Byzantine Fault Tolerance (PBFT)

Takeaway

PBFT tolerates arbitrary (including malicious) faults by requiring 3f+1 replicas and 2f+1 quorums with authenticated messages across pre-prepare, prepare, and commit phases.

The problem (before → after)

Before: Crash-fault protocols fail under equivocation or lies.
After: Quorum certificates and message authentication detect and outvote Byzantine behavior.

Mental model first

Imagine traitors in an army: orders are accepted only when confirmed by enough independent messengers carrying signed copies.

Just-in-time concepts

Quorum sizes: 3f+1 nodes tolerate f faulty; 2f+1 signatures commit.
View changes for leader replacement.
Deterministic state machine replication.

First-pass solution

Leader proposes; replicas exchange prepares and commits; once 2f+1 commits, execute and reply; on faulty leader evidence or timeout, trigger view change.

Optimizations: batching, speculative execution.
Cryptographic choices: MACs vs signatures.
BFT in WANs and permissionless settings (tendermint, hotstuff variants).

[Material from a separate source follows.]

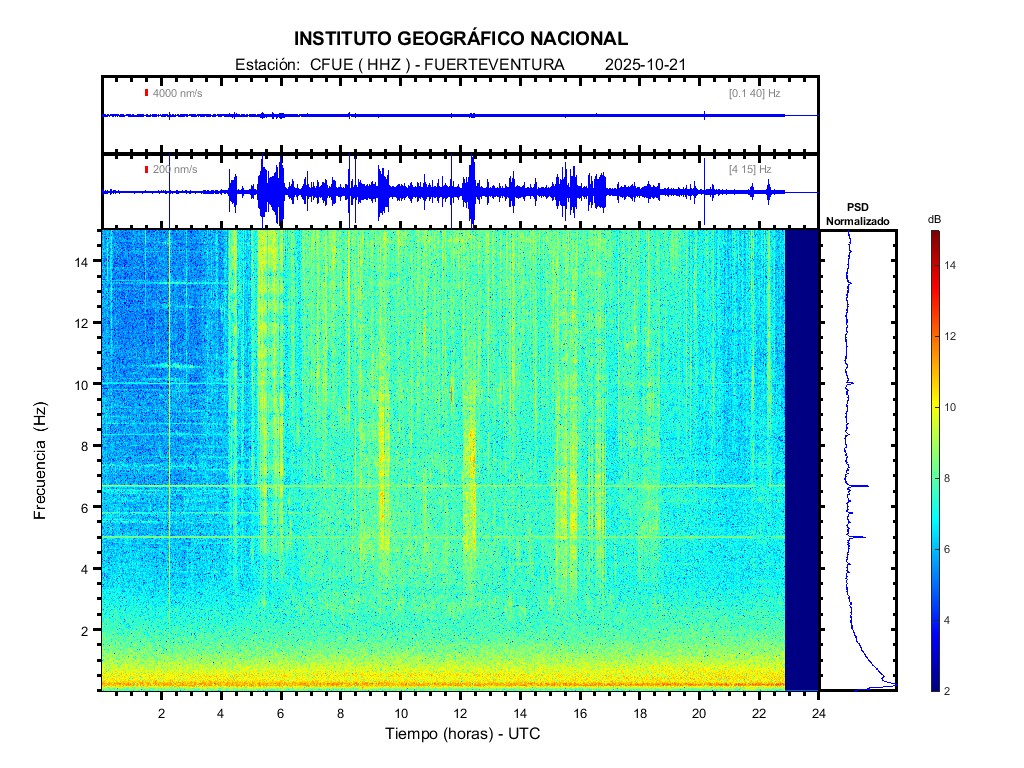Image resolution: width=1024 pixels, height=768 pixels.
Task: Click the Frecuencia (Hz) axis label
Action: click(41, 460)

Principles, not prescriptions

Authenticate messages; require overlapping quorums.
Separate normal-case fast path from view change.

Common pitfalls

Inadequate view-change safety checks.
Non-determinism in application logic breaks replication.

Connections and contrasts

See also: [/blog/raft-consensus], crash fault-tolerant protocols, blockchain consensus.

Quick checks

Why 3f+1? — To ensure 2f+1 honest nodes remain for quorums.
Why three phases? — To prevent equivocation and ensure agreement.
When view change? — Suspected faulty or slow leader.